When Morrison passed away this past August, Obama wrote a tribute to her on his social media, which included: “Time is no match for Toni Morrison. In her writing, she sometimes toyed with it, warping and creasing it, bending it to her masterful will. In her life’s story, too, she treated time nontraditionally.”
As I reflected on Toni Morrison and her legacy and thought about the pages I’ve read of Beloved, I thought about how I’ve always loved reading and used to dream about being a famous, respected fiction writer myself (that dream is dead now, though). And then I had this memory pop up from my college years. I once said in front of friends and their partners during college that having a Nobel Prize in Fiction would be such a great honor, to which a friend’s ignorant and narrow-minded partner once said, “A Nobel Prize in literature is the most useless Nobel Prize. Who cares about literature? It doesn’t do anything for the world.”
I already didn’t like this person. He majored in computer science and was pre-med. He would start medical school the summer after graduating from undergrad, but since he had the summer free, he took on a full time job in computer science just to make money for the summer, and quit at the summer’s end without being transparent about his intentions. He just wanted the money, he said, and it was a lot of money to pass up, even with only three months’ time of work. Everything to him was about money; the idea of learning and growing and trying to do good for the world seemed stupid and naive to him, and he oftentimes said it. He would eventually graduate from medical school and go on to be a plastic or orthopedic surgeon, solely because he noted that these were some of the best paid medical professions to go into.

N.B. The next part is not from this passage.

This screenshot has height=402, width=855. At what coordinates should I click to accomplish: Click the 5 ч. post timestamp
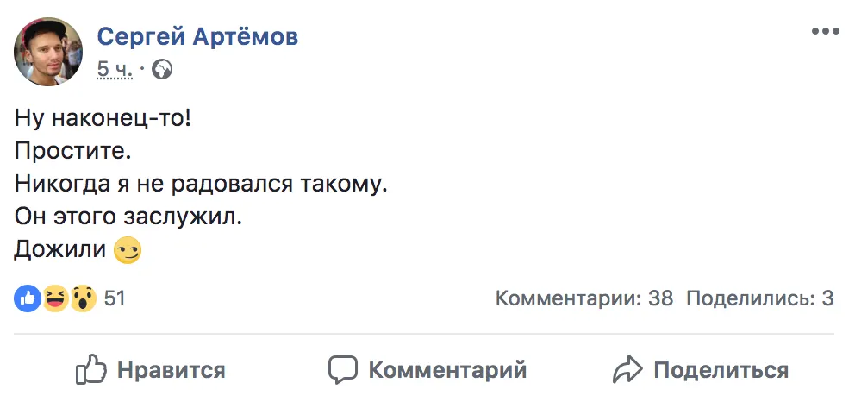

I look back and realize what a good decision it was to not only stop spending time with that friend, but by default, her chosen partner. If you cannot understand the importance of literature, of good writing, then you probably are a shallow and ignorant person, likely greedy and superficial and not a person of substance that I’d want to spend time with. Literature not only describes reality, but also adds to it, as so many notable writers have stated. Literature is both reality and art at the same time; it forces people to consider other states of being, other mindsets, other lives and situations that are so vastly different from their own. It encourages creativity and imagination, and what would life be without creativity and imagination? If you have been exposed to great literary works, then chances are also high that you have also been privileged to get far above average educational opportunities, as well. Literature is an opportunity for growth, for self-improvement, for viewing the world with a lens that is not like your own. And that is an invaluable thing that cannot necessary be quantified.